E nonostante tutto questo, c’era un ampio spazio per un’infantile giocosità e per ricerche stimolate dalla pura e semplice curiosità. Durante le sue spiritose conferenze pubbliche, Arthur Schawlow (vincitore del Nobel per la Fisica nel 1981) amava tirar fuori una pistola laser in plastica colorata, dove il suo tecnico aveva inserito un vero laser, azionato da una lampada per i flash. Poi gonfiava un palloncino trasparente, all’interno del quale ne appariva un secondo, azzurro e a forma di Topolino. «È terribile, non è vero? I topi si infilano dappertutto», scherzava Schawlow. Poi premeva il grilletto: si vedeva un lampo di luce rossa, e il palloncino interno esplodeva con uno schiocco sonoro, mentre il palloncino esterno, quello trasparente, rimaneva intatto.

È un esperimento che dimostra che il laser trasforma la luce in qualcosa che oltre a poter vedere possiamo utilizzare, e utilizzare in posti che non possiamo toccare, come la retina dell’occhio. Le operazioni con il laser, da allora, hanno salvato innumerevoli pazienti dalla cecità provocata dal distacco della retina. Schawlow spiegò in seguito che quando inventò il laser non aveva mai nemmeno sentito parlare di questa malattia dell’occhio. E se avesse cercato di trovare una cura, certo non si sarebbe preoccupato di andare a studiare l’emissione fotonica stimolata, considerata all’epoca un fenomeno piuttosto arcano.
Pur con tutte le tentazioni commerciali, la ricerca pura – la scoperta di conoscenze nuove – deve rimanere in cima alla lista delle priorità per qualsiasi Università di ricerca. La ricerca pura ci offre una comprensione più chiara del mondo e ci aiuta ad affrontare meglio tutti i problemi che la vita ci mette di fronte. La ricerca scientifica getta i semi delle tecnologie del futuro e allena menti giovani e curiose ad esplorare e conquistare il nuovo e l’ignoto.
Tutti noi possiamo citare una serie di problemi pressanti che necessitano di una soluzione: fermare i cambiamenti climatici, ad esempio, attingere a nuove fonti di energia, prevenire e curare le malattie, creare nuovi materiali…
A volte, però, concentrare la ricerca unicamente sulla soluzione di un problema specifico può non essere una buona idea. In molti casi, le conoscenze e gli strumenti esistenti non saranno mai in grado di gestire le sfide direttamente. Grandi quantità di finanziamenti per la ricerca in passato sono state sperperate semplicemente perché indirizzate su obiettivi troppo ristretti e limitati.
Alcuni anni fa, l’opinione pubblica americana guardava con sufficienza alla pratica nota come curiosity-driven research, vale a dire la ricerca determinata dalla curiosità di sapere. Ora, però, i ricercatori sono tornati mestamente a fare affidamento su questa forza che da tempi immemorabili fa da traino all’evoluzione umana.

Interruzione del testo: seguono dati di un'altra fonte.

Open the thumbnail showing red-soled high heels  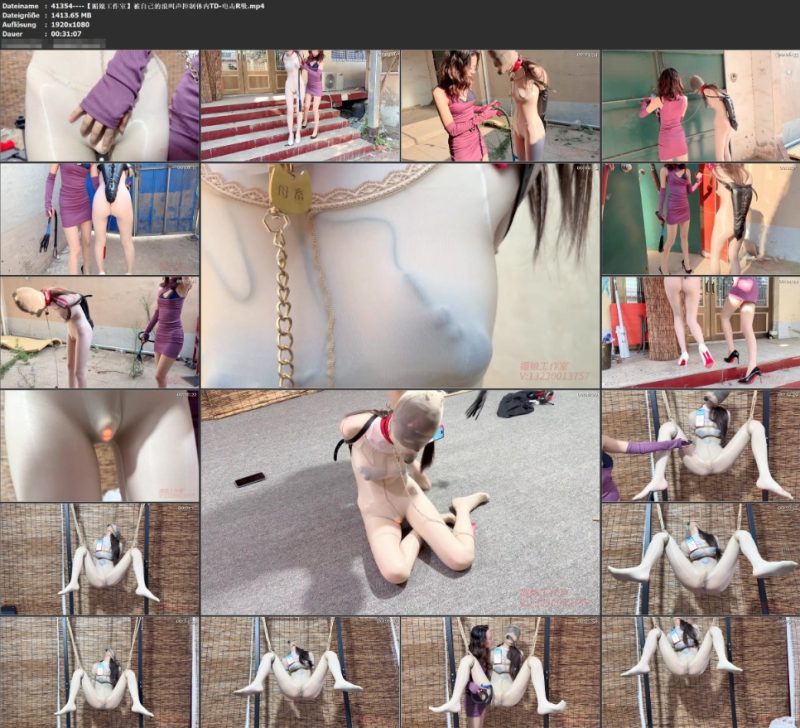(x=701, y=333)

È d’importanza vitale offrire ai nostri ricercatori migliori e più creativi la libertà di seguire la propria curiosità e il proprio istinto. E allo stesso modo, è necessario dedicare molta più attenzione a coltivare e incoraggiare nelle nostre scuole la naturale curiosità dei giovani. Sarà percorrendo questa strada, molto probabilmente, che l’Europa potrà veder brillare con molta più forza la luce dell’innovazione.